We know that neither the House nor Senate plan is a repeal bill, or frankly even a replacement bill. Yet as similar to ObamaCare as both plans are, you would think, by the coverage they’re receiving, the Republicans wish to privatize everything and end all entitlements. Great idea, but it’s not what they are proposing.

One thing the left is saying is particularly infuriating to see and hear. Infuriating in that once again the left has set the agenda and talking points. The right then accepts their offensive and merely reacts to it. It appears, at least to me, that the right has no desire to educate the masses or even set the record straight.

Earlier this week Vox.com posted an article entitled, “CBO: 22 million fewer Americans would have insurance under Senate health care bill.”

I and others have often said that people hear what they want to hear, and believe because they want to believe. The above title is a perfect example. Although the title is accurate, or as accurate as a long-term estimate can be (which is usually not very), most will read the words and conclude that the Republican plan will force 22 million people to LOSE their healthcare. But that’s not what it says.

Vox, I believe, chose these words very carefully, in order to be both accurate, but still allow the readers’ mind to wander into another conclusion.

The article states that “As soon as next year, 15 million more Americans would be uninsured, the office [CBO] found in its analysis of the latest Senate GOP plan.” And also, “the Senate bill would cut the program’s spending by $772 billion over 10 years, versus what would be expected under current law.”

Here’s the way the ill-informed, which are most of Vox’s audience, will interpret those two statements. 15 million Americans will be forced out of the healthcare system next year, and the Republicans plan to cut $772 billion dollars from the program.
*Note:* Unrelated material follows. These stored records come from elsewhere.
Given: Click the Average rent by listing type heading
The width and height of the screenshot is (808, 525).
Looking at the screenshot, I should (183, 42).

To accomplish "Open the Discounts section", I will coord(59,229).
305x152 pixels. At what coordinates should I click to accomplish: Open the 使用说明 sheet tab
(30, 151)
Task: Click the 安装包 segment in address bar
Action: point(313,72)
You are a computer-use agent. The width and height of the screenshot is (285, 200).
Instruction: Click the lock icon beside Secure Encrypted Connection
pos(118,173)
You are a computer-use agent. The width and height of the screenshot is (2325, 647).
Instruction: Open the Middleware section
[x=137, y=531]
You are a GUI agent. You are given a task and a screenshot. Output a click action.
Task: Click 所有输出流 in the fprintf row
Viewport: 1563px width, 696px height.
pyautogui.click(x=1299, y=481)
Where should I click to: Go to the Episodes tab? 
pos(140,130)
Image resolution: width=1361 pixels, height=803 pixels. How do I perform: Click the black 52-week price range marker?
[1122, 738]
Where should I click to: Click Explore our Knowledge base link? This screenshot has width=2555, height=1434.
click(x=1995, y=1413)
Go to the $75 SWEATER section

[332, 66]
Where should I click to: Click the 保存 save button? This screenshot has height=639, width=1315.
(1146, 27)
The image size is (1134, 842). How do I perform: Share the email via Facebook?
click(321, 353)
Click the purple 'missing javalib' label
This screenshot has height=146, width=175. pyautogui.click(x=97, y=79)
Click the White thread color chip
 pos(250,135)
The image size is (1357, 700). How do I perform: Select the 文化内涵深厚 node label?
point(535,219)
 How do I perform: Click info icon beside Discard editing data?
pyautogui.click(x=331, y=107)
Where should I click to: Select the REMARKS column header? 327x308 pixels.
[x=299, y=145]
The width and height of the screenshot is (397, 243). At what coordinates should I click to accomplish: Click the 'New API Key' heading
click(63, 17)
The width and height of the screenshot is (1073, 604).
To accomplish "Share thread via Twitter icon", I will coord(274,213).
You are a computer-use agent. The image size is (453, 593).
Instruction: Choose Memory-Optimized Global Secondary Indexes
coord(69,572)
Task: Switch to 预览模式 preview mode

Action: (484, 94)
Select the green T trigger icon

Both of these are false, but are written in such a way to cause the reader to think they are true.

If they were reporting this honestly, Vox would have written that the figure is an estimated $77.2 billion per year less than the expected yearly massive increase in spending. Only in Washington is less of an increase a spending cut.

Now, to the dreaded 22 million forcibly uninsured. The Republican plan is to get rid of the rather hefty yearly penalty you currently are forced to pay if you choose not to have insurance – or have the IRS come-a-callin’. So rather than pay the fine and get nothing, people have been buying mandatory ObamaCare insurance (and getting nothing).

Once the ridiculous fine is removed, millions of young and healthy Americans will decide that they don’t want to waste their money on the insurance, with its astronomical deductibles. These millions will make the choice to not spend their money on a product they don’t want. No one is forcing them out – the Republicans are not throwing them off.

This is the big lie, and it’s why Vox had to write it this way.

Once again the left has hijacked the narrative and the right is just sitting around letting it happen, because they’re either too stupid or too cowardly to speak up. Of course there is a third reason. The Republicans really don’t want to do anything.